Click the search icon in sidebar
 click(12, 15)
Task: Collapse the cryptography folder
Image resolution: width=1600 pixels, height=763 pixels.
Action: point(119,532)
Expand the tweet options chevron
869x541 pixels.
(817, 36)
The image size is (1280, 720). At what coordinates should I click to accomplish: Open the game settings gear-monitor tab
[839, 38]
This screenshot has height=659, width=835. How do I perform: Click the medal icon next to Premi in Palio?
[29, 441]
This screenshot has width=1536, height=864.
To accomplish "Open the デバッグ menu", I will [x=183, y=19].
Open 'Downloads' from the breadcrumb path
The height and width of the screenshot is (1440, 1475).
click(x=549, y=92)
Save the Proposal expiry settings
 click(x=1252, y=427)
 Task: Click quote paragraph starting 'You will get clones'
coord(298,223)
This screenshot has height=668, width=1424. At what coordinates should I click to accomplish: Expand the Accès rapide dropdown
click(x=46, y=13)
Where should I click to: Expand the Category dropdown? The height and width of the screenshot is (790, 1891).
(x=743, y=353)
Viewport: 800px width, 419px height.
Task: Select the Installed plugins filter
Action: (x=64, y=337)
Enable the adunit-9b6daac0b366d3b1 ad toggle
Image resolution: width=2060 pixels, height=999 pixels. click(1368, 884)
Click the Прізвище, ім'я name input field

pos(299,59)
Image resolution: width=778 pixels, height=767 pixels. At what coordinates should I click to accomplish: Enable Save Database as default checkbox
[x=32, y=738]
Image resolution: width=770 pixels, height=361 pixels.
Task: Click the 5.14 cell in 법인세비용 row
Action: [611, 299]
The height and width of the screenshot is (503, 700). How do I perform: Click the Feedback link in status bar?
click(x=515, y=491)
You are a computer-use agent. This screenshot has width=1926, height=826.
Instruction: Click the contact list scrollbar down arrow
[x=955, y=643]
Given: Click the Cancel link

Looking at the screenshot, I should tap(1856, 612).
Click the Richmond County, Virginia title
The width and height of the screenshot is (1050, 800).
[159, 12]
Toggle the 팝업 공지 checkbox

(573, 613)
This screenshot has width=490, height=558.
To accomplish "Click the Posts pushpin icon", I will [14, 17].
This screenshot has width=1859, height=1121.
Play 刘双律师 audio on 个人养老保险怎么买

- _REQUIRED ACTION_
Take the entries above and copy them exactly from the first line through the line with "This screenshot has width=1536, height=864."; leave out every line after it.

- _YOUR RESPONSE_
Click the search icon in sidebar
 click(12, 15)
Task: Collapse the cryptography folder
Image resolution: width=1600 pixels, height=763 pixels.
Action: point(119,532)
Expand the tweet options chevron
869x541 pixels.
(817, 36)
The image size is (1280, 720). At what coordinates should I click to accomplish: Open the game settings gear-monitor tab
[839, 38]
This screenshot has height=659, width=835. How do I perform: Click the medal icon next to Premi in Palio?
[29, 441]
This screenshot has width=1536, height=864.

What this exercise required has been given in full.